Supplied passage |

Adoniram Byfield or Bifield (d. 1660) was an English clergyman, one of the scribes to the Westminster Assembly. The surviving minutes of the Assembly, which according to a project to have them published "arguably constitute the most important unpublished religious text of seventeenth-century Britain", run to over half a million words and are almost all in Byfield's writing.[1]

Life[edit]

He was the third son of Nicholas Byfield, probably born before 1615. He was educated at Emmanuel College, Cambridge where he matriculated in 1620, and graduated B.A. in 1624. He was ordained in 1625 and became perpetual curate of the London church All Hallows Staining in 1629.[2]

In 1642 he was chaplain to Sir Henry Cholmondeley's regiment. On 6 July 1643 he was appointed one of the two scribes to the Westminster Assembly, the other being Henry Roborough. Their assistant was John Wallis. The scribes were not members of the assembly of which they kept the record, nor were they at first allowed, like the members, to wear their hats; but in common with the other divines the scribes were entitled to the allowance (irregularly paid) of four shillings a day. For their trouble they received the copyright of the Directory of Public Worship (ordered to be published 13 March 1645), which they sold for £400.

It was during the sitting of the assembly that Byfield obtained first the sinecure rectory, and then the vicarage of Fulham. Isaac Knight succeeded him in the rectory in 1645, and in the vicarage in 1657. At some unknown date between 1649 and 1654 Byfield received an appointment to the rectory of Collingbourn Ducis, Wiltshire, from which Christopher Prior, D.D., had been removed. Byfield was not disturbed at the Restoration.

Problems to solve |
A: According to the passage on Adoniram Byfield, for how much did the scribes sell the copyright of the Directory of Public Worship?
B: Extend the passage on Adoniram Byfield, picking up right after its final sentence.

Source excerpt |
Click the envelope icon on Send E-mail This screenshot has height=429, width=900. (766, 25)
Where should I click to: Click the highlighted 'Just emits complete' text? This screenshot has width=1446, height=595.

Answers by task |
A: £400

B:
In 1654 he was nominated one of the assistant commissioners for Wiltshire, under the ordinance of 29 June for ejecting scandalous ministers, and was active among them, for example against Walter Bushnell, vicar of Box, (ejected in 1656). Byfield's assembly practice had made him sharp as an examiner. He died intestate in London, in the parish of St. Martin-in-the-Fields, at the end of 1660 or very beginning of 1661. His wife, Katharine, survived him, and administered to his effects on 12 February 1661. Samuel Butler in Hudibras' made him iconic of those zealots for presbytery whose tactics opened the way to independency.

Works[edit]

Byfield's most important work consists of the manuscript minutes, or rough notes, of the debates in the assembly, which are almost entirely in his very difficult handwriting. They are preserved in Dr. Williams's Library,[3] and were first edited by Alexander Ferrier Mitchell and John Struthers in 1874. According to Mitchell, Byfield had published a catechism some years before the assembly met. In 1626 he edited his father's Rule of Faith, a work on the Apostles' Creed. To Byfield is ascribed A Brief View of Mr. Coleman his new modell of Church Government, 1645. He also assisted Chambers in his Apology for the Ministers of the County of Wiltshire of 1654.